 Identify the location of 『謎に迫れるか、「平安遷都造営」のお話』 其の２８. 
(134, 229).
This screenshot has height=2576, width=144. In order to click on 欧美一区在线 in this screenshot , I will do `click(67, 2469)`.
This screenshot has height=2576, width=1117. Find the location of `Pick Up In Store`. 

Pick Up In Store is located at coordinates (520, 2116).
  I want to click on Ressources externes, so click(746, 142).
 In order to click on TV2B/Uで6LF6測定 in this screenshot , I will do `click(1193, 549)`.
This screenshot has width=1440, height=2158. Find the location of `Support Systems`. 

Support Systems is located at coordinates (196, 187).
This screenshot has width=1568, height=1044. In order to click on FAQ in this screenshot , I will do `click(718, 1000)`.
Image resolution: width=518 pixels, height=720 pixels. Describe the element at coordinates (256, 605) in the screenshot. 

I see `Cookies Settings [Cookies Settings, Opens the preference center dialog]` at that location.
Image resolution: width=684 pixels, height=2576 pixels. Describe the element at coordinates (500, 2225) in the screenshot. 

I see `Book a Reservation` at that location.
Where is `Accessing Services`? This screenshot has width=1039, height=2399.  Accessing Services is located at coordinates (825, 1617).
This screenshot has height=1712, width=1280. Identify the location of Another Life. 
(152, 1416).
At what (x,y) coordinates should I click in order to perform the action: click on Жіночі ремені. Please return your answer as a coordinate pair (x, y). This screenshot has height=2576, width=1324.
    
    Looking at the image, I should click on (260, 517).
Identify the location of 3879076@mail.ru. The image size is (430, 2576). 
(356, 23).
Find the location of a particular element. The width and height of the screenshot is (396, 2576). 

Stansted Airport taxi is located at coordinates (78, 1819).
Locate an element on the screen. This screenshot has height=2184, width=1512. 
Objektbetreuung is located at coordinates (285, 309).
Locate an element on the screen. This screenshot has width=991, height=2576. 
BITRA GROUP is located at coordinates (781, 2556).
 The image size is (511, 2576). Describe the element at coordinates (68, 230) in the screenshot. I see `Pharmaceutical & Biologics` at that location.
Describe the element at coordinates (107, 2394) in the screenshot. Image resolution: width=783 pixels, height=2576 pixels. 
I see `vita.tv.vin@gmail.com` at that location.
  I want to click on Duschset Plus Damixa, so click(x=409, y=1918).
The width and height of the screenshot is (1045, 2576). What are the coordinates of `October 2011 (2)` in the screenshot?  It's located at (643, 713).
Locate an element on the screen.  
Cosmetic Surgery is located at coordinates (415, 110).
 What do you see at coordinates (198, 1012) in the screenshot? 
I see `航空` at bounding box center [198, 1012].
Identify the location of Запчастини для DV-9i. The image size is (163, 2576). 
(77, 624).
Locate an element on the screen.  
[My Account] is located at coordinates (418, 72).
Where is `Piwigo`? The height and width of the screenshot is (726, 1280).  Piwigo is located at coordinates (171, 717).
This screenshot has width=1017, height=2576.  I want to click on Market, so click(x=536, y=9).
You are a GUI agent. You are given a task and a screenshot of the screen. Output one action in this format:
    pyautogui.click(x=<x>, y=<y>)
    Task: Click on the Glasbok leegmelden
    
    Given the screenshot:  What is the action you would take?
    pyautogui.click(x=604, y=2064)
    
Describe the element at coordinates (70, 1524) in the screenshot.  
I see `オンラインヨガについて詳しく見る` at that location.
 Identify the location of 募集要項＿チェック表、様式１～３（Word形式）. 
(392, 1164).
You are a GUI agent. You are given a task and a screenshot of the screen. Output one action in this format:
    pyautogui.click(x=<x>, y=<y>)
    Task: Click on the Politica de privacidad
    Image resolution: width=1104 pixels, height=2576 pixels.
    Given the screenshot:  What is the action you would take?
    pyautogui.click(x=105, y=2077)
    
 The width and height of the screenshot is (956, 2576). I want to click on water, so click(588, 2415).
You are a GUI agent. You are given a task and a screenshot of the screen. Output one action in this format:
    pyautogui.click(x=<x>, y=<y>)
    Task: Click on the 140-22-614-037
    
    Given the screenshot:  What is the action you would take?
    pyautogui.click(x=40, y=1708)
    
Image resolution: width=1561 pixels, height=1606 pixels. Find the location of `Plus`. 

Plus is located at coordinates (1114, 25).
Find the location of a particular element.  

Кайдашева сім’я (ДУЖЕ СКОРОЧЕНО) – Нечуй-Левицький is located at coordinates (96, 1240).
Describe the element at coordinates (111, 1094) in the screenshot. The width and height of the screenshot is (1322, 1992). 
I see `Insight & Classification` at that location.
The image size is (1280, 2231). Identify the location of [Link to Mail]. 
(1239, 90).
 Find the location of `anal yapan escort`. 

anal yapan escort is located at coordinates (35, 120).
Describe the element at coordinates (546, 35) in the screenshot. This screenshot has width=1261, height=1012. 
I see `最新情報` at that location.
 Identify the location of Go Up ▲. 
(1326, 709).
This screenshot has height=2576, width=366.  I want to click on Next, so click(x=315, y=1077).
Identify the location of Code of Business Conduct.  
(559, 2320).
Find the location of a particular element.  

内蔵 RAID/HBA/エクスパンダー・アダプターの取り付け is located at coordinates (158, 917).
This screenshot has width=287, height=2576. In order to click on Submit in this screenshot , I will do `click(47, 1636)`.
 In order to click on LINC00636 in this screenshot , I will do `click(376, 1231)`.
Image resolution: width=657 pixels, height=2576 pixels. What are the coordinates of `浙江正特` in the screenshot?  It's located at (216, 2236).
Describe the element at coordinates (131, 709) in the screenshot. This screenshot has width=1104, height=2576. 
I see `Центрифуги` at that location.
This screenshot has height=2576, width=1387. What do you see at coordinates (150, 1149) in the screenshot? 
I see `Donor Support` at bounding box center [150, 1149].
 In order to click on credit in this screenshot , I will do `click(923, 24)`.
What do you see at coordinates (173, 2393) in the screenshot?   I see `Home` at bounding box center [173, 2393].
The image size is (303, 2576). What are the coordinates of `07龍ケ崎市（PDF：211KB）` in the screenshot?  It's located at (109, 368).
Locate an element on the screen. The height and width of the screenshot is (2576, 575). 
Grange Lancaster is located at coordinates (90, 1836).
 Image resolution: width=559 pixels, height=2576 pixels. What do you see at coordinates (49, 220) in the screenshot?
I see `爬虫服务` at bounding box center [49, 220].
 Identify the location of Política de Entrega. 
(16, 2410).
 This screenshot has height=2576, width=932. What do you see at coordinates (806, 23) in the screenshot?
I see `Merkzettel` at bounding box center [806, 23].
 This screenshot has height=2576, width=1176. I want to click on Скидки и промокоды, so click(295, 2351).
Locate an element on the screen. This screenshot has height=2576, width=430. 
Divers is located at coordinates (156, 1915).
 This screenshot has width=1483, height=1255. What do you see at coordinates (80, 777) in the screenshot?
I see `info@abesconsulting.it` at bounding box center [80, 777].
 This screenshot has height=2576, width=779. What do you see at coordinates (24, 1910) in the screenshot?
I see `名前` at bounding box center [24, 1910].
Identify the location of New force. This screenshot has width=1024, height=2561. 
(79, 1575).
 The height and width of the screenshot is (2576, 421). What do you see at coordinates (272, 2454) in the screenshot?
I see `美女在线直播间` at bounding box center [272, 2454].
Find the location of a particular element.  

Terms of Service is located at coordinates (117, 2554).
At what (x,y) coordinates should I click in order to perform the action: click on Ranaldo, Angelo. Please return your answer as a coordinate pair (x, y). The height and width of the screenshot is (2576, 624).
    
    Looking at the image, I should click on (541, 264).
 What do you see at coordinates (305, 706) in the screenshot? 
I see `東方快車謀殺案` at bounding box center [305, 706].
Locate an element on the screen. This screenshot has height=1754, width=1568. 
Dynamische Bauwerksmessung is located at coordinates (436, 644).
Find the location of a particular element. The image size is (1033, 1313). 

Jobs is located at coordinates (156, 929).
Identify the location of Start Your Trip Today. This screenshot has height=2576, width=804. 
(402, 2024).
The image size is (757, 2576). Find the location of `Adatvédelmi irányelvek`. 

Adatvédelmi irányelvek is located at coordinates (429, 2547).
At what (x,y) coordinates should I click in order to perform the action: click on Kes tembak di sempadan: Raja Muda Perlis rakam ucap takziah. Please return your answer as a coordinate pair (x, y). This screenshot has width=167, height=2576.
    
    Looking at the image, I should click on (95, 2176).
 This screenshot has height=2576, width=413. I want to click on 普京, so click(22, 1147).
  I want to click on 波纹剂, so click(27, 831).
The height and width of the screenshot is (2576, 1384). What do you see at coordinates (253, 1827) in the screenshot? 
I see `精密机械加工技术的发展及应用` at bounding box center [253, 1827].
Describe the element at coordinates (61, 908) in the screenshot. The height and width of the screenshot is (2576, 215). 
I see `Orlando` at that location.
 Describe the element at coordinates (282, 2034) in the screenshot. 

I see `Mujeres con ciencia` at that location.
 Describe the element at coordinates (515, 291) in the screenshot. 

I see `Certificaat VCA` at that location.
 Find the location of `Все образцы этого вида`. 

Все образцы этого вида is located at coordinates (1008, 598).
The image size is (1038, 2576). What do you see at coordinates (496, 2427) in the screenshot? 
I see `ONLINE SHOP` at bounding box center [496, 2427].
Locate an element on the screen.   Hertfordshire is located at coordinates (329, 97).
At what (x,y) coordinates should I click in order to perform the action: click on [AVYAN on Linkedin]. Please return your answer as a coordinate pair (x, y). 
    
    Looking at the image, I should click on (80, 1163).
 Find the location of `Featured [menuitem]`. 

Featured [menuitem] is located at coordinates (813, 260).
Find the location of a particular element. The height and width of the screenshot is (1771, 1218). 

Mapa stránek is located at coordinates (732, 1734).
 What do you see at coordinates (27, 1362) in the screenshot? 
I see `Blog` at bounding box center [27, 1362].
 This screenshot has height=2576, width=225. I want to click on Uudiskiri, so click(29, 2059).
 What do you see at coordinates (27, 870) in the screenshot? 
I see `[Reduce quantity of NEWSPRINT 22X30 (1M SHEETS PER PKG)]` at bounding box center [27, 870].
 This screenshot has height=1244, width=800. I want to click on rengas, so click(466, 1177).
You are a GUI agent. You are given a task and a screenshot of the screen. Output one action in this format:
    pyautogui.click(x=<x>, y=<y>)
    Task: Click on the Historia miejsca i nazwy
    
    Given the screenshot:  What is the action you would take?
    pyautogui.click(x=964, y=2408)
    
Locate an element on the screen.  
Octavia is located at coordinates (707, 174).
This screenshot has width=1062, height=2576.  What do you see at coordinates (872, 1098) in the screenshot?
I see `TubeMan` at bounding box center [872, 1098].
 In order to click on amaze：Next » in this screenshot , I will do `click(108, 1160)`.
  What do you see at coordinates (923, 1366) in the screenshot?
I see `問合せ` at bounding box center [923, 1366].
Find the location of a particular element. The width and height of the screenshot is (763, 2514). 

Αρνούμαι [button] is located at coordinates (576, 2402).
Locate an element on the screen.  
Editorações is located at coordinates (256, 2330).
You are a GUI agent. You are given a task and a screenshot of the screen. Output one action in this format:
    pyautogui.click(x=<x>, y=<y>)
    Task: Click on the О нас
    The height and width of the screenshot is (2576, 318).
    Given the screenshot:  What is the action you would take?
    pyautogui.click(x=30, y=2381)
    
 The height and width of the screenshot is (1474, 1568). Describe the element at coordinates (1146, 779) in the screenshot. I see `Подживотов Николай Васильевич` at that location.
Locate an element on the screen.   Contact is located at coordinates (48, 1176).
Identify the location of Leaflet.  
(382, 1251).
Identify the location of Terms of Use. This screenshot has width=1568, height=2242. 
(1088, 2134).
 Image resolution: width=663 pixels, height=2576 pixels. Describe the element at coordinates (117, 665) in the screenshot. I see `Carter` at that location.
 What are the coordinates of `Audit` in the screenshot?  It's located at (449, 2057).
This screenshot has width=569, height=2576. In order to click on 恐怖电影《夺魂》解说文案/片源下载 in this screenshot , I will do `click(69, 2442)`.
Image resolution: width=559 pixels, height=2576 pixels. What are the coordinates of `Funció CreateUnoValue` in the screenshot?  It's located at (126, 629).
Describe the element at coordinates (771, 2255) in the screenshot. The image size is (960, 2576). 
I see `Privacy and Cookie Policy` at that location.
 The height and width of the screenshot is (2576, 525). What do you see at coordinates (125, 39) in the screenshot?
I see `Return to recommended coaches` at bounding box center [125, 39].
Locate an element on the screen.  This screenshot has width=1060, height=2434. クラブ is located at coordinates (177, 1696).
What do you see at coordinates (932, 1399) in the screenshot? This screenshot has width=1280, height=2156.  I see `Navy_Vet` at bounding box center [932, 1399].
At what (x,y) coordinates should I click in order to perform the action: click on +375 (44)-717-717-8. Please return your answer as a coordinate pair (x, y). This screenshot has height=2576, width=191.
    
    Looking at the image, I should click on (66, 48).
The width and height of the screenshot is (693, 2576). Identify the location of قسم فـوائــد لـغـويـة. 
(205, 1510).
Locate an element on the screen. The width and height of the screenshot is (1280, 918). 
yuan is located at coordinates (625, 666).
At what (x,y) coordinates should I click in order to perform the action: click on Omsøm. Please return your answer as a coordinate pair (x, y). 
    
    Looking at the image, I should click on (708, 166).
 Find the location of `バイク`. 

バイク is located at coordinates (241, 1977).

• Task to complete:
In the listing above, copy verbatim the part that opens with the line containing "Identify the location of New" and closes with the line containing "Terms of Service", including both of those lines.

• Reply to the exercise:
Identify the location of New force. This screenshot has width=1024, height=2561. 
(79, 1575).
 The height and width of the screenshot is (2576, 421). What do you see at coordinates (272, 2454) in the screenshot?
I see `美女在线直播间` at bounding box center [272, 2454].
Find the location of a particular element.  

Terms of Service is located at coordinates (117, 2554).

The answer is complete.